The text about constellation experiences in the Pine Ridge Reservation (Family Constellations on the Reservation) may be a good introduction to the texts for American readers. In this text I deal with a burning problem in American reality, but I also describe experiences that make it possible for us to recognize far-reaching solutions. To me, this text seems best suited for newcomers to the wondrous world of intergenerational Constellation Work, since it tends to follow the American tradition of using a narrative style, even when dealing with factual issues, rather than the German way of writing in a philosophical, analytical way.
However, what my American trainees have learned while going through the translations in the German style is, in addition to the content, it is necessary to pause for a moment and make an effort in order to descend into the depths of Hellinger’s oriented living philosophy. Once you have become interested in Systemic Constellation Work, it should not be difficult for you to do what the trainees were able to do.
If you wish to understand the special requirements involved in a high quality training in Systemic Constellation Work, read my insights in the essay: “Family Constellation is an Art.” In this text, my experiences as an adult educator and art teacher are merged with the training in Systemic Constellation Work. This text is also a rich source for practicing SCW facilitators to reflect on their own virtues and behavior in the constellation process.
As you may have noticed, I find it especially important to train one’s own body as an instrument of perception. For this reason we deal with materialized, embodied character structures that I have begun to expand into systemic contexts. The present essay is a first contribution to this, and others are sure to follow. There are many body-oriented psychotherapists in Germany who, like me, have hit upon Constellation Work and are trying to combine it with their own traditional disciplines. I do this myself in my practice, with respect for both approaches. However, in recognition of the greater scope of phenomenological Constellation Work, I proceed in the opposite order: I follow the question of how insights from body therapy can be incorporated into the phenomenological systemic work. In this way, I slowly delve deeper into the emergence of a Systemic Integrative Therapy (SYIN).
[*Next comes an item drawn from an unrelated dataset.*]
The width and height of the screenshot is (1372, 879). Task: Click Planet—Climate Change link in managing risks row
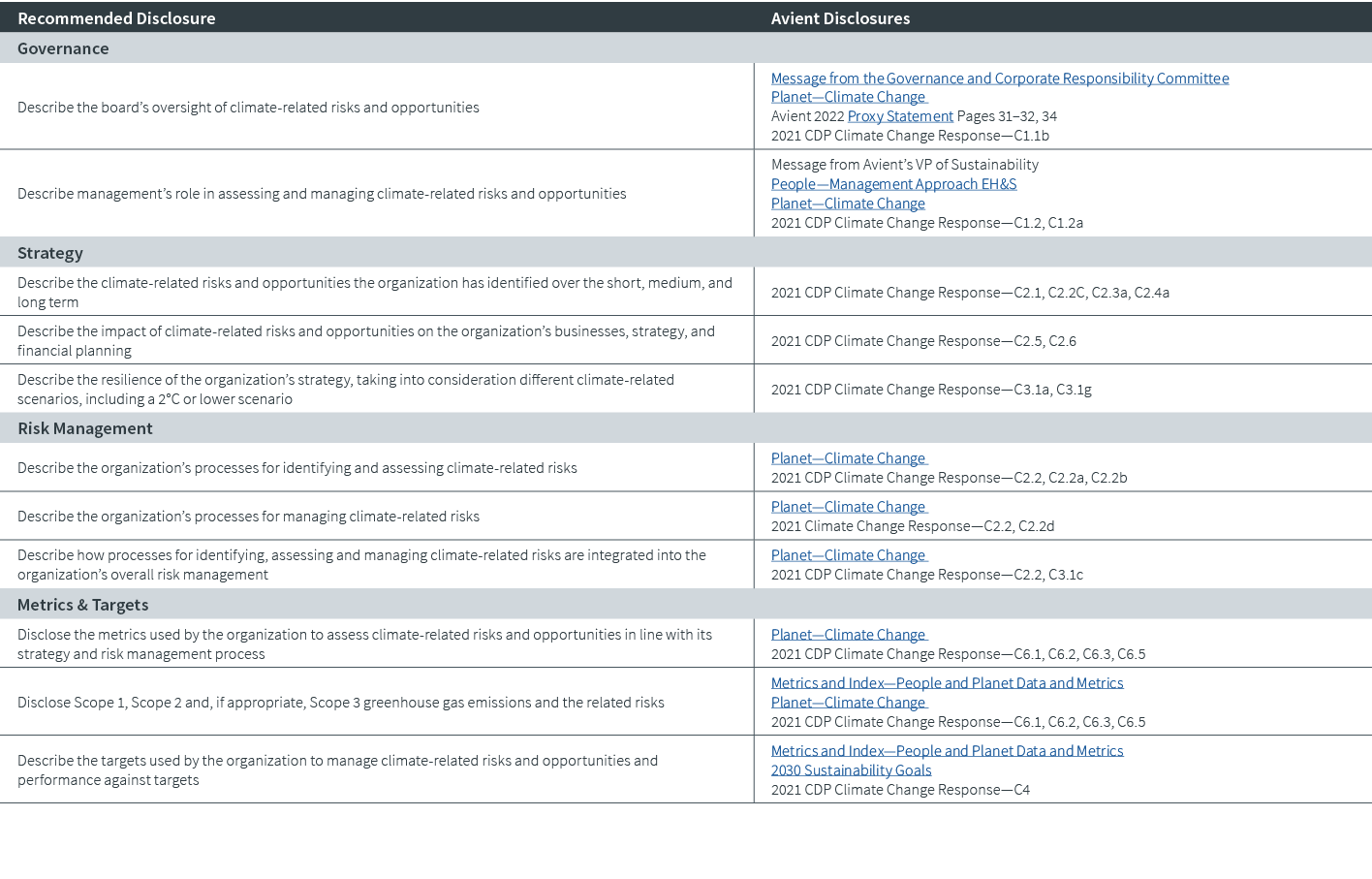848,507
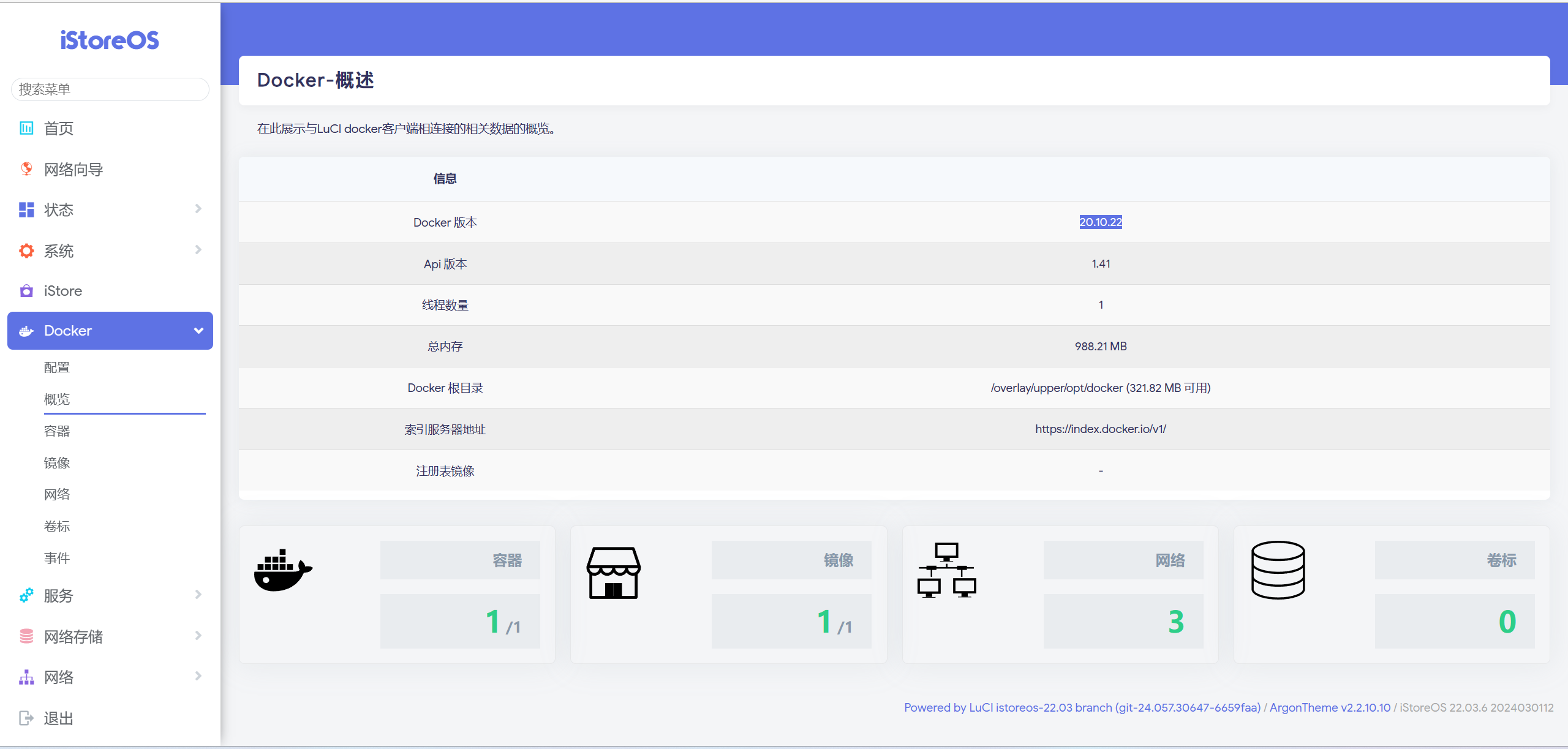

Anyone who deals with the body naturally encounters bodily symptoms and thus the phenomenon of illness, or, broadly speaking, how our body speaks about malfunctions in the common soul body of our family system. In terms of frequency, symptoms of illness naturally represent an important part of our client’s need for solutions. Almost everybody is affected in some way, be it only through the fear of a severe illness, such as cancer.
Recently I was asked to write a contribution for a book about alternative methods of healing cancer by the editors of a well-known talk show on German national TV that deals with problems in life and where I have often represented the position of systemic family constellations in regards to various life problems. I did not want to deny you this contribution, since it again shows in a striking way how we are entwined in love with the fate of those that belong to us in the realm of the living and the dead.
Although the essay “Two Strategies, One Modality” is the next to the last in terms of the sequence of publication, I would like to present this work at the end of this collection, since it is a treatise that points to a possible common future of the constellation movement. In it, I deal with important divergences in the mode of operation and in the philosophical evaluation of the Systemic Constellation Work, which are more suited to split and fragment the movement and that do not let many kites fly in the same wind, which used to be our pride. In this essay I also provide insights that may be important to many constellation facilitators and that are based on experiences of my own, such as the integration of the methods of movement (“movements of the Soul/movement of Spirit”) and the classical constellation method.
May the wealth of my experience that I have laid out here benefit your work, your family and your life.